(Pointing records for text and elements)
* * *

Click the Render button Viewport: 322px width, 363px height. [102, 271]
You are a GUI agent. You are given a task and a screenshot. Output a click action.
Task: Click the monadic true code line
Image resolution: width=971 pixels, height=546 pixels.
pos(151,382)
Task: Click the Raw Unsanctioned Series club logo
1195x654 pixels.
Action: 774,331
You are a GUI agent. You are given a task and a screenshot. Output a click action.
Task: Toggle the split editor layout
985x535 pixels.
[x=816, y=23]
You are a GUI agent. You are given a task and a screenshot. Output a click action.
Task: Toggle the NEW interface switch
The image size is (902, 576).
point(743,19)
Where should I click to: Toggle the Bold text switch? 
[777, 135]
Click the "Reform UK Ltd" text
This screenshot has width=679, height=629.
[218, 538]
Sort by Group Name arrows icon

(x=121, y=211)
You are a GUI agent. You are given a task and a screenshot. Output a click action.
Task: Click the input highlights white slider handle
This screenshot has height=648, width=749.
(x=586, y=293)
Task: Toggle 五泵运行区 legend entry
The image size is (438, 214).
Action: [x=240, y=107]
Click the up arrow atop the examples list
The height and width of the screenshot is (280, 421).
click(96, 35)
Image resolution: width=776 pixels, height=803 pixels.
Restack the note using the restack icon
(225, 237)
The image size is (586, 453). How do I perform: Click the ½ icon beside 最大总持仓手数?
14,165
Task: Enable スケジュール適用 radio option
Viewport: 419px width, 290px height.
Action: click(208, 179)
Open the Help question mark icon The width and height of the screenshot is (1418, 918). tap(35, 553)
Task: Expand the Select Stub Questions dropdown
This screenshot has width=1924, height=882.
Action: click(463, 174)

* * *

▸ GIVEN REQUEST
Reproduce the lines from the start of the records through the line that contains "point(743,19)", inclusive.

▸ ANSWER FOR THIS EXERCISE
Click the Render button Viewport: 322px width, 363px height. [102, 271]
You are a GUI agent. You are given a task and a screenshot. Output a click action.
Task: Click the monadic true code line
Image resolution: width=971 pixels, height=546 pixels.
pos(151,382)
Task: Click the Raw Unsanctioned Series club logo
1195x654 pixels.
Action: 774,331
You are a GUI agent. You are given a task and a screenshot. Output a click action.
Task: Toggle the split editor layout
985x535 pixels.
[x=816, y=23]
You are a GUI agent. You are given a task and a screenshot. Output a click action.
Task: Toggle the NEW interface switch
The image size is (902, 576).
point(743,19)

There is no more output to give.